Imperial Chinese history is marked by the rise and fall of many dynasties and occasional periods of disunity, but overall the age was remarkably stable and marked by a sophisticated governing system that included the concept of a meritocracy. Each dynasty had its own distinct characteristics and in many eras encounters with foreign cultural and political influences through territorial expansion and waves of immigration also brought new stimulus to China. China was a highly literate society that greatly valued poetry and brush-written calligraphy, which along with painting, were called the Three Perfections, reflecting the esteemed position of the arts in Chinese life. Imperial China produced many technological advancements that have enriched the world, including paper and porcelain.
The Admonitions of the Instructress to the Court Ladies (The Admonitions Scroll).

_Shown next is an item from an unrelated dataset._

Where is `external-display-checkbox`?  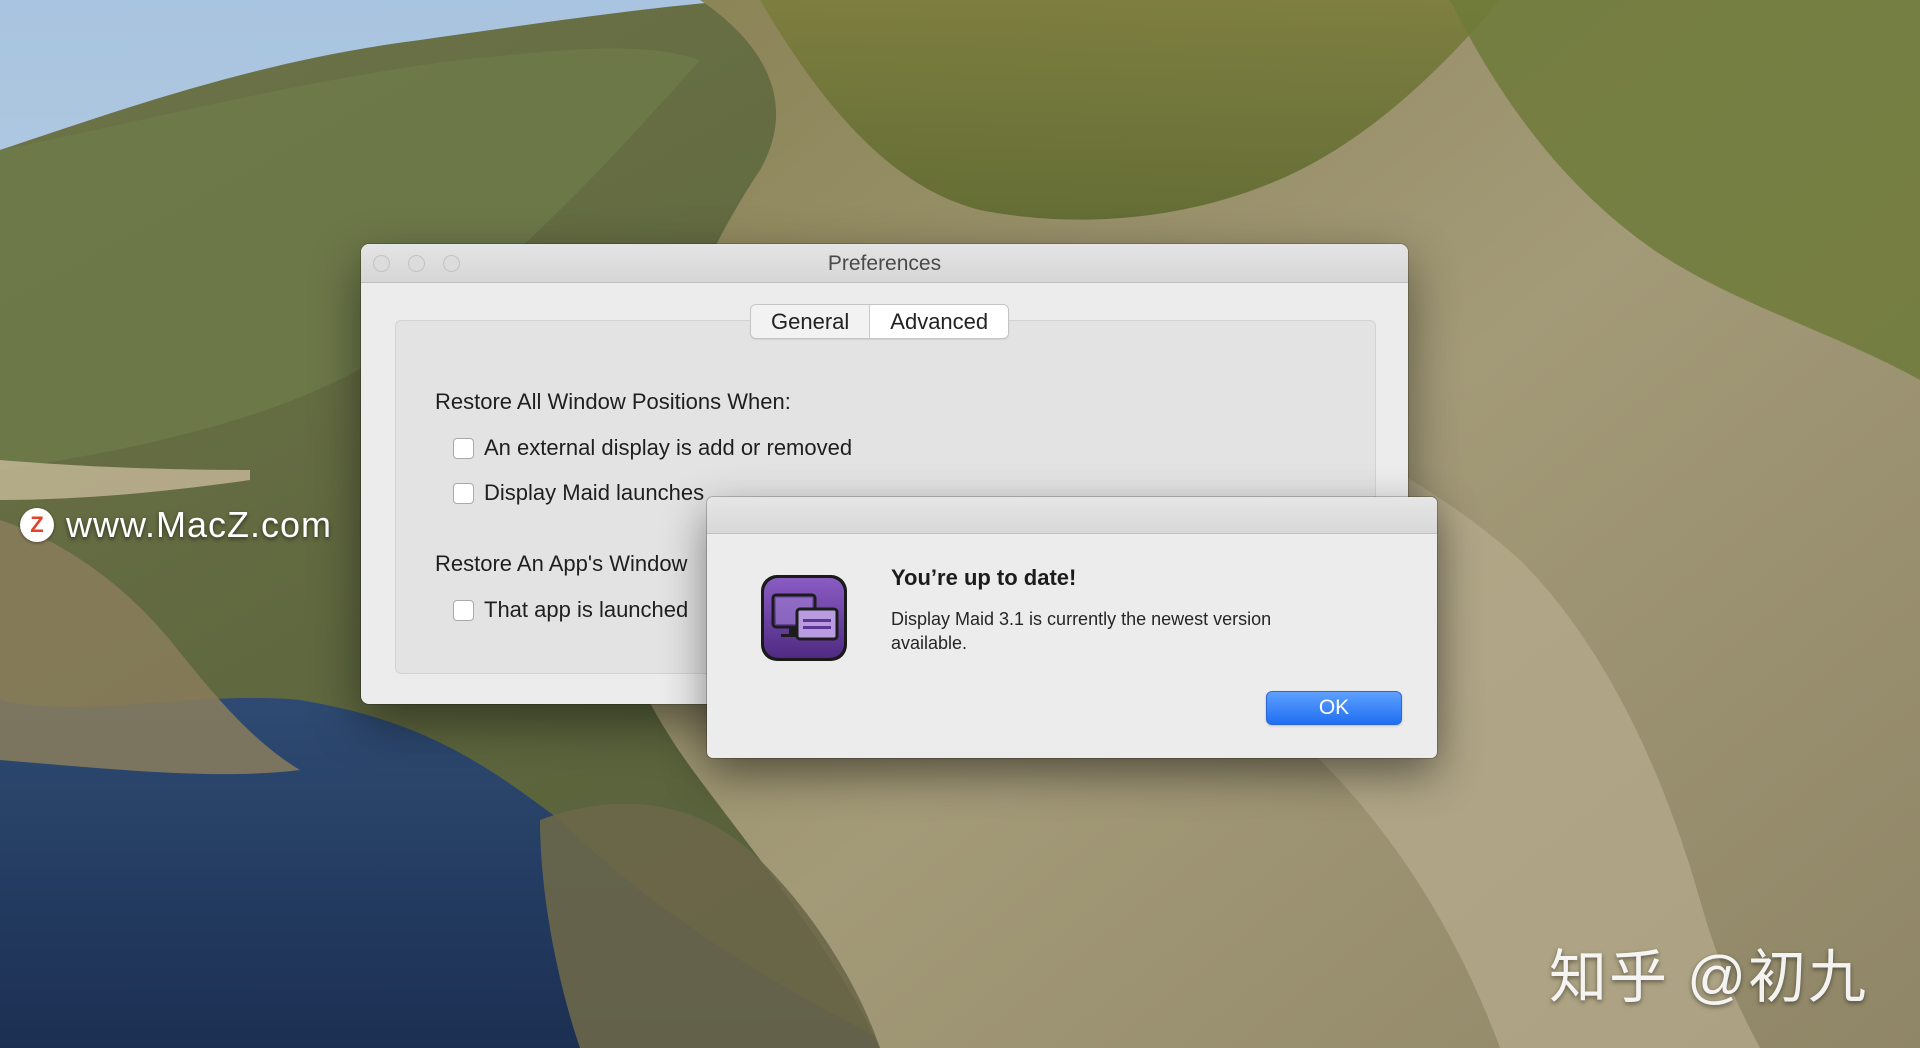 external-display-checkbox is located at coordinates (464, 448).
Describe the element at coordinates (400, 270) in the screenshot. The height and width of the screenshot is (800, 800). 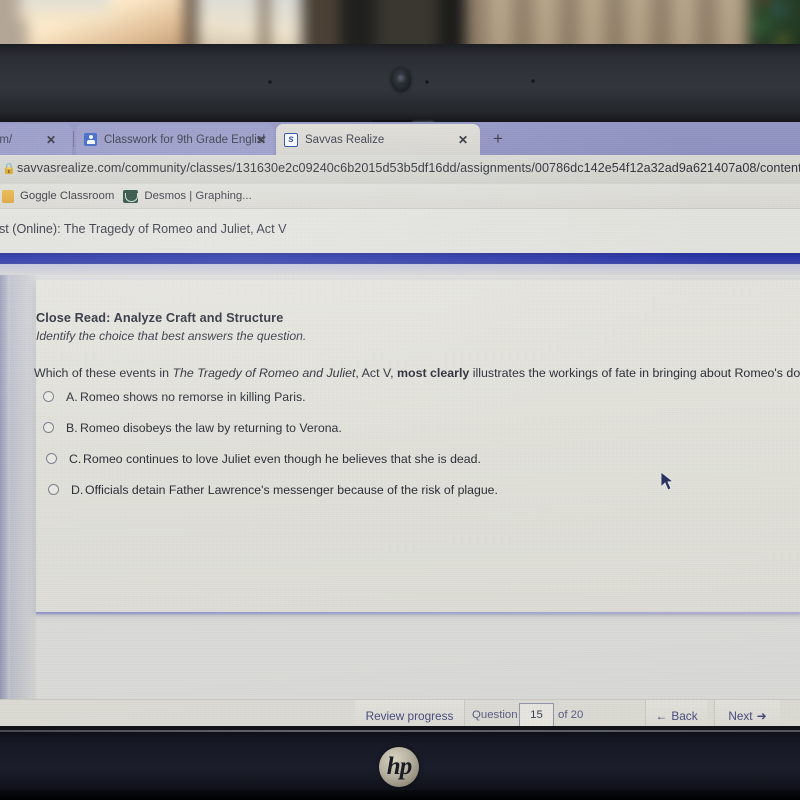
I see `app-accent-bar-shadow` at that location.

Traditionally attributed to Gu Kaizhi (c. 344–406). Painting on silk with ink and colors, China. A work of the 6th to 7th century, © Trustees of the British Museum
"The Admonitions of the Instructress to the Court Ladies," The Admonitions Scroll. Traditionally attributed to Gu Kaizhi (c. 344–406). Painting on silk with ink and colours, China, a work of the 6th to 7th century © Trustees of the British Museum

Confucianism, Daoism and Buddhism

Confucianism, Daoism and Buddhism were the dominant teachings or religions in Imperial China and most individuals combined all three in their daily lives. Each of these teachings is represented by paintings in The British Museum, most notably by The Admonitions Scroll after Gu Kaizhi (image above) and the cache of Buddhist scroll paintings from the eighth to tenth century that had been rolled up and sealed away in the eleventh century in Cave 17 at Dunhuang’s Caves of the Thousand Buddhas (discussed in this tutorial).